Design and Technology track
Three objects create a nature morte scene or a memento mori essence to them. These artifacts, one black and two white are reanimated via technology and act as a crucial stage in the grieving process.
The first object is in the form of a seashell and acts as a transitional piece; it retains the deceased’s heartbeat. The grieving viewer is invited to take hold of the seashell and place it close to their own hearts. Alternatively they could also lend an ear and pay attention to the recurring rhythm. The peaceful seashell enables the grieving individual to transition from a dependence state to independence.
The second object is a weeping black stone that sheds tears when detecting the presence of the mourner, until they move away. It has the mechanics of an hourglass containing the dripping tears, while the griever processes their pain and emotions.
The last and final object is a stuffed, white bird that giggles with the same voice of the deceased every time the mourner laughs. This stage of the grieving process is crucial; together with humor and laughter, the bird marks acceptance and emerges through the sorrow with renewed energy.
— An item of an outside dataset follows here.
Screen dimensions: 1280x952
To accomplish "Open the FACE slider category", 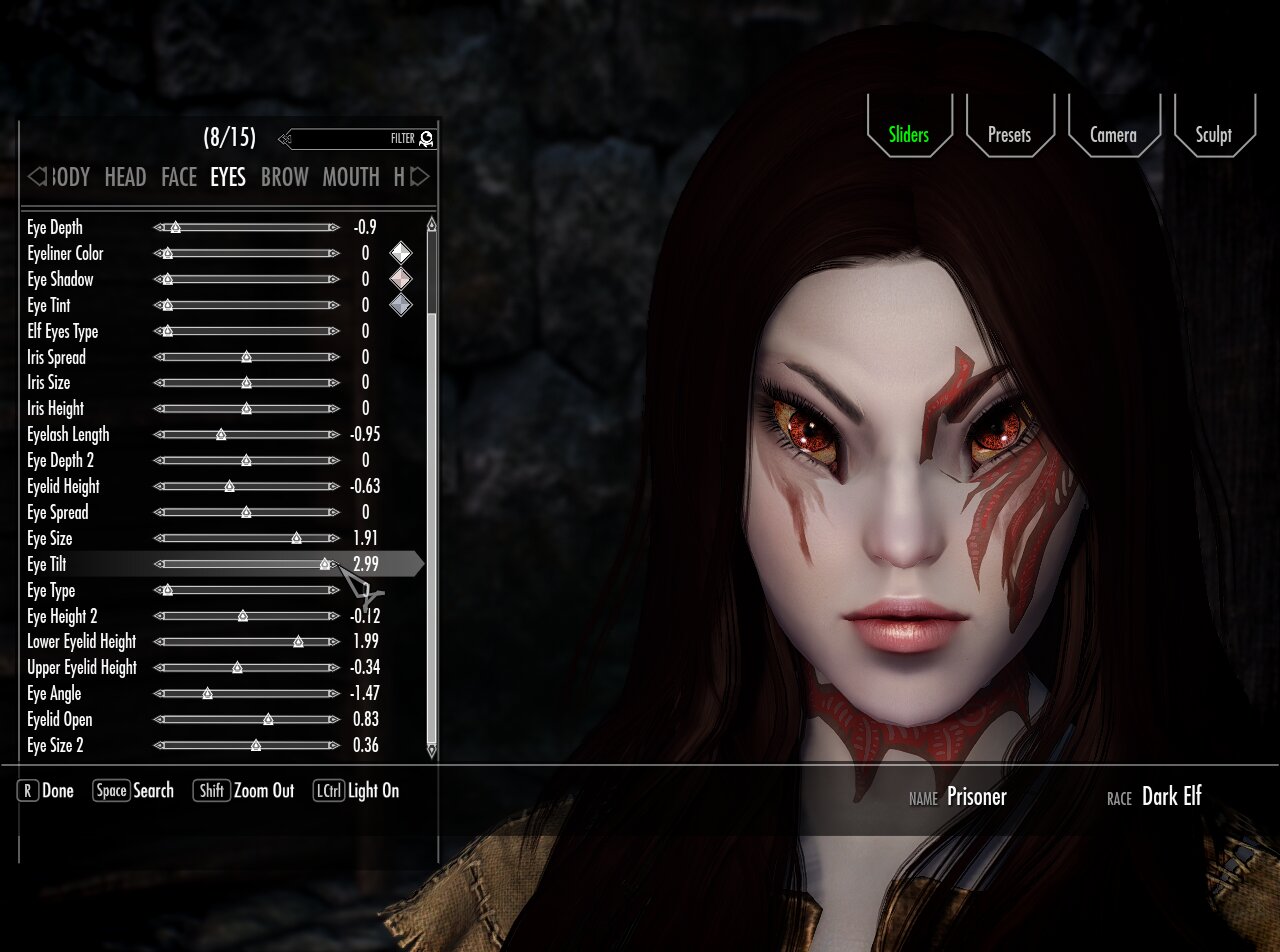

Creating the series of these three objects emerged from my interest in psychology with the focus on grief and separation. Inspired by Freud’s “grief work”, Winnicott’s “transitional object”, and Kübler-Ross’s five stages of grief. Additionally, after conducting several interviews with individuals who experienced the loss of a loved one, I found that the presence of the deceased remains within us. Majority of the mourners cope with their grief with digital tools, such as reading through old messages, emails, and listening to recordings in order to maintain a sense of continuity. This led me to think about the real need for mnemonic mechanisms as an alternative to the traditional tombstones and cemeteries. Thus, the interactive objects I’ve designed enter the grievers life to provide comfort and acceptance.